** Opening DATA TO USE block **

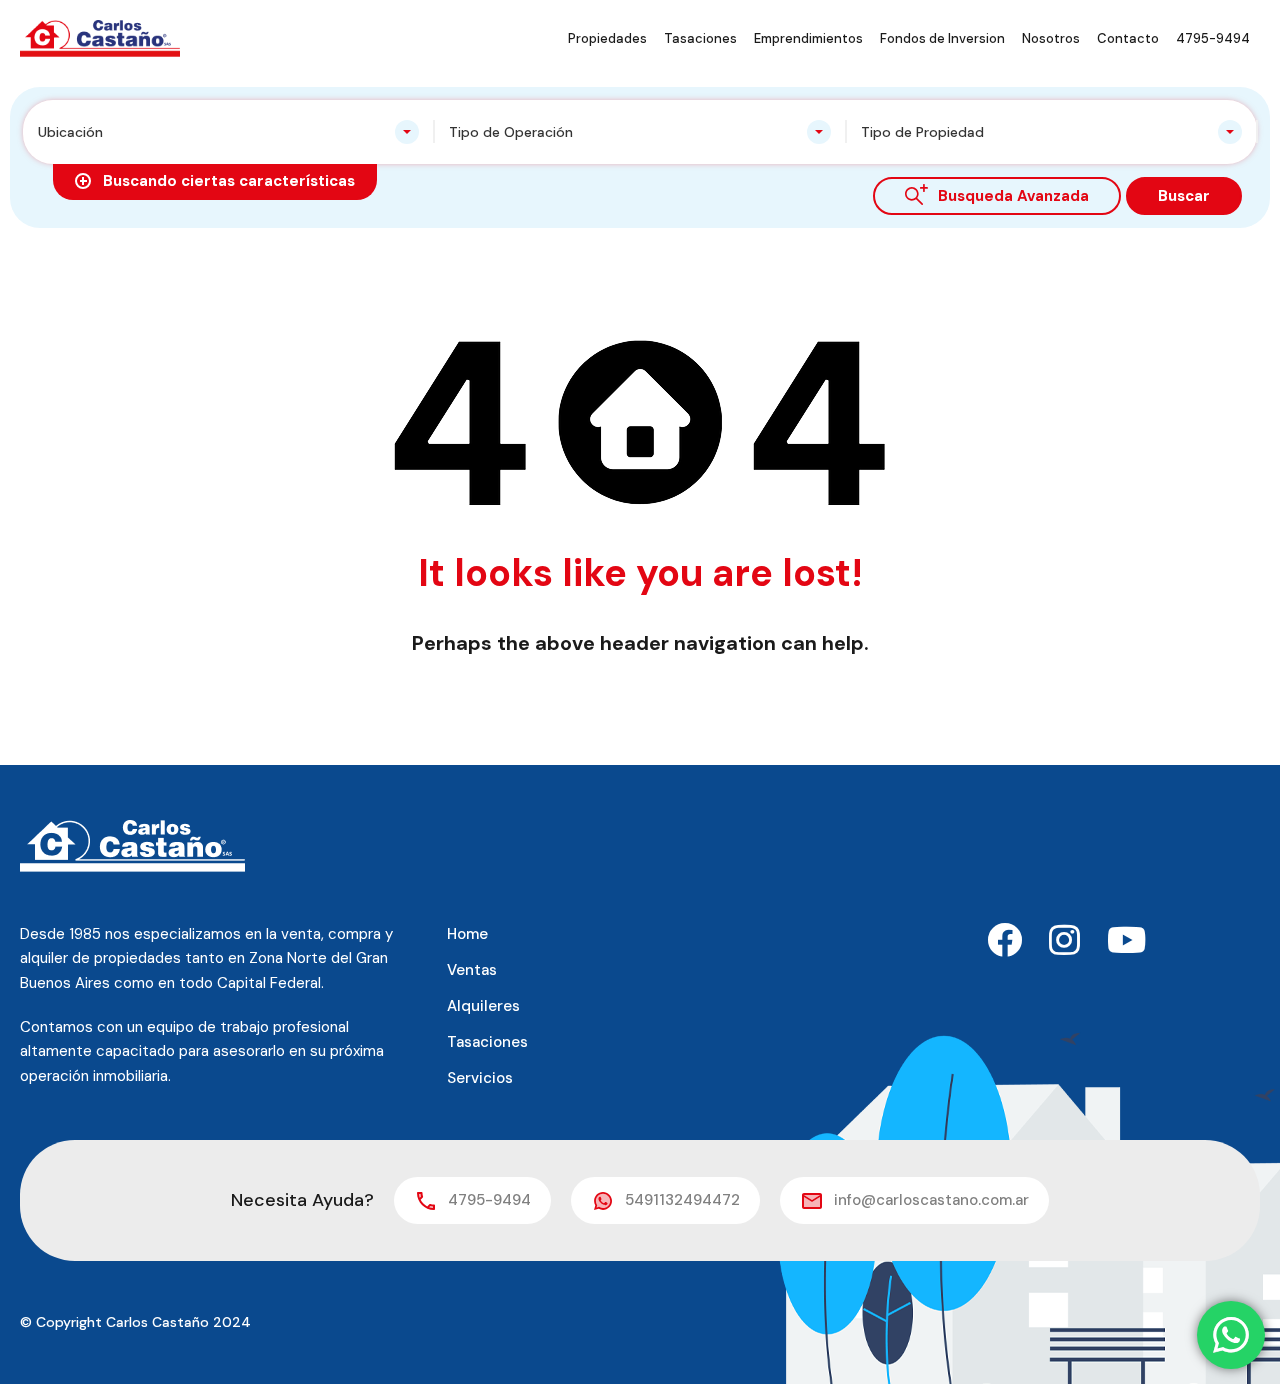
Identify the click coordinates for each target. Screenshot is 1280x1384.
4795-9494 (1213, 38)
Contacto (1128, 38)
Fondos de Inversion (942, 38)
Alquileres (483, 1006)
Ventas (472, 970)
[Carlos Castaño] (100, 37)
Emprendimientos (808, 38)
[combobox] (228, 132)
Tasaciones (700, 38)
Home (467, 934)
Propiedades (607, 38)
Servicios (480, 1078)
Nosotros (1051, 38)
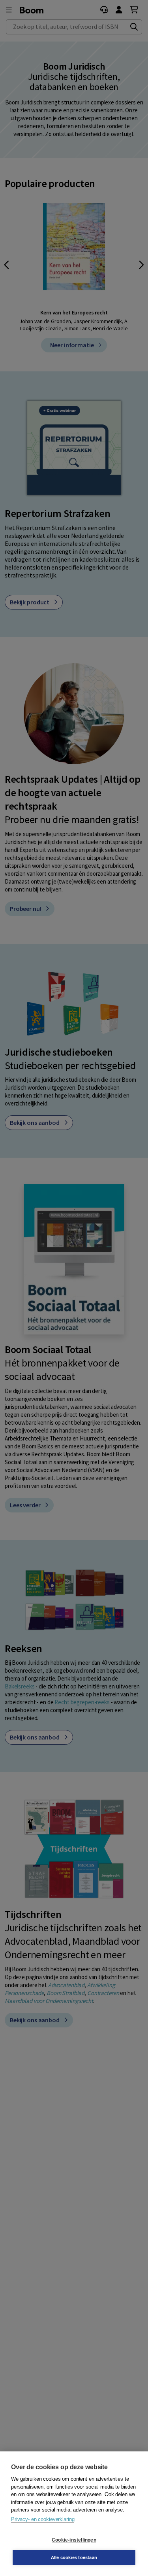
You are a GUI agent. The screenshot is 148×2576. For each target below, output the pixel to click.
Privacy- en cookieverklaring (42, 2519)
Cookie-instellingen (74, 2540)
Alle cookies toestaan (74, 2557)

** Closing DATA TO USE block **

- WHAT THE TASK REQUIRES -
Which lines above include the word "each"? Pick them out and copy them.

- RESPONSE FOR THIS EXERCISE -
Identify the click coordinates for each target. Screenshot is 1280x1384.
You are a GUI agent. The screenshot is 148×2576. For each target below, output the pixel to click.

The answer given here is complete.